Using Python for data analysis
If you want to start using Python, but are used to using SPSS for data analysis, you might find the files below useful. As it could be somewhat difficult to switch from SPSS to Python (not only in terms of learning Python). Most online tutorials (on using Python for data analysis) are focused mostly on prediction. For example, in most linear regression tutorials beta (standardized coefficient) was not included, or incremental change in R2 was never mentioned, and many more things we are used to in SPSS output never came up. All things that could be useful and helpful in interpreting regression results are not typically included in outputs of existing Python modules, in my opinion.
The files below apply existing Python modules and provide information that would be included in SPSS output, and minimize coding.
If you want to switch to Python for data analysis, hope you find these files helpful. The goal in compiling these files was making Python statistical analysis output easily understandable to those of us who are used to conducting data analysis in SPSS.
Basic Regression
This file runs a regression analysis and provides a basic output: R2 table, F-value table and the coefficients table.
Link to the file: Download Basic Regression Python NotebookHow to use this file:
- Run 1st cell to import the relevant libraries.

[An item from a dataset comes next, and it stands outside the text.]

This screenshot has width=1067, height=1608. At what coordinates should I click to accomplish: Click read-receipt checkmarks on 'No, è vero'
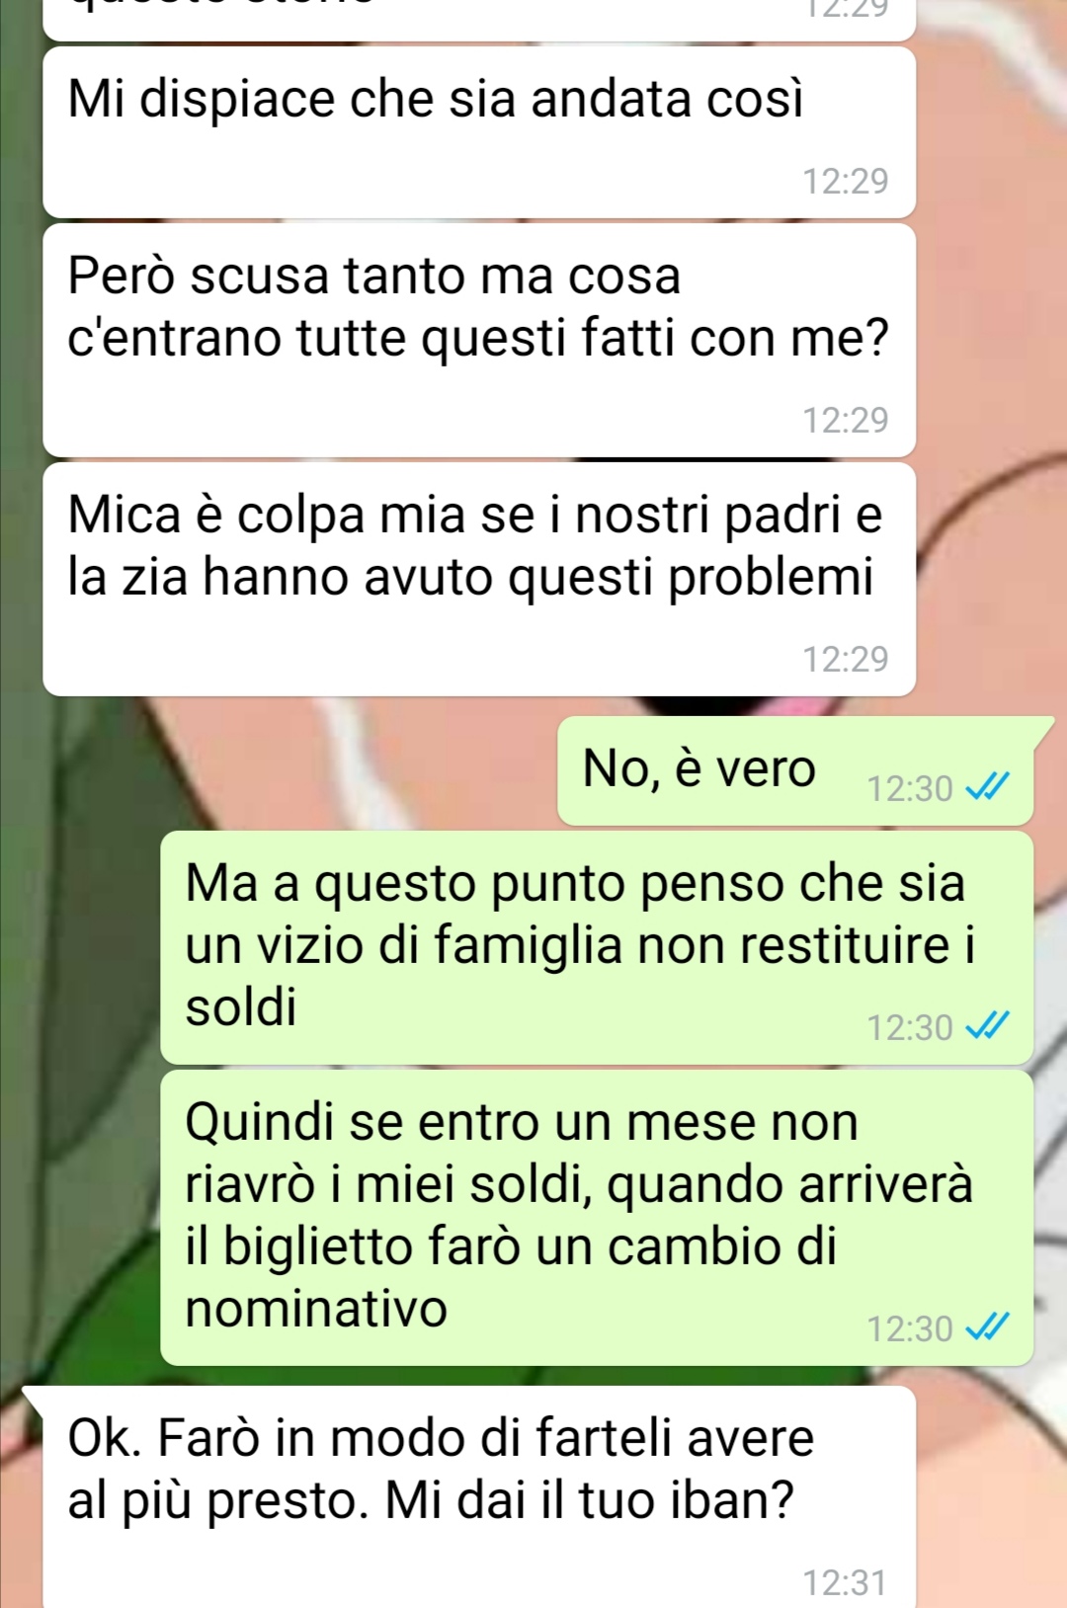[987, 787]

- Run 2nd cell to define the regression class, needed for analysis.
- In the 3rd cell, write the name of the file inside quotation marks.
This line is written for csv files, if you have an excel file, then this will work: df = pd. read_excel("nameoffile.xlsx"), and write the name of the file including its extension inside quotation marks. The file extension matters (check how the file is saved and make sure you include the appropriate file extension and match the file extension to the read command). Optional, you could also save the file as csv in Excel. - In the 4th cell write the names of the independent variables inside the square brackets (this forms a list of all independent variables to be included in the analysis). Separate the names of independent variables by a comma, and make sure the individual names of the variables are inside quotation marks. If you have only one independent variable, then include it inside quotation marks in square brackets (and then delete the comma and the other variable).
Next write the name of the dependent variable (also inside quotation marks). - Run cells 5 through 7 to get the regression output.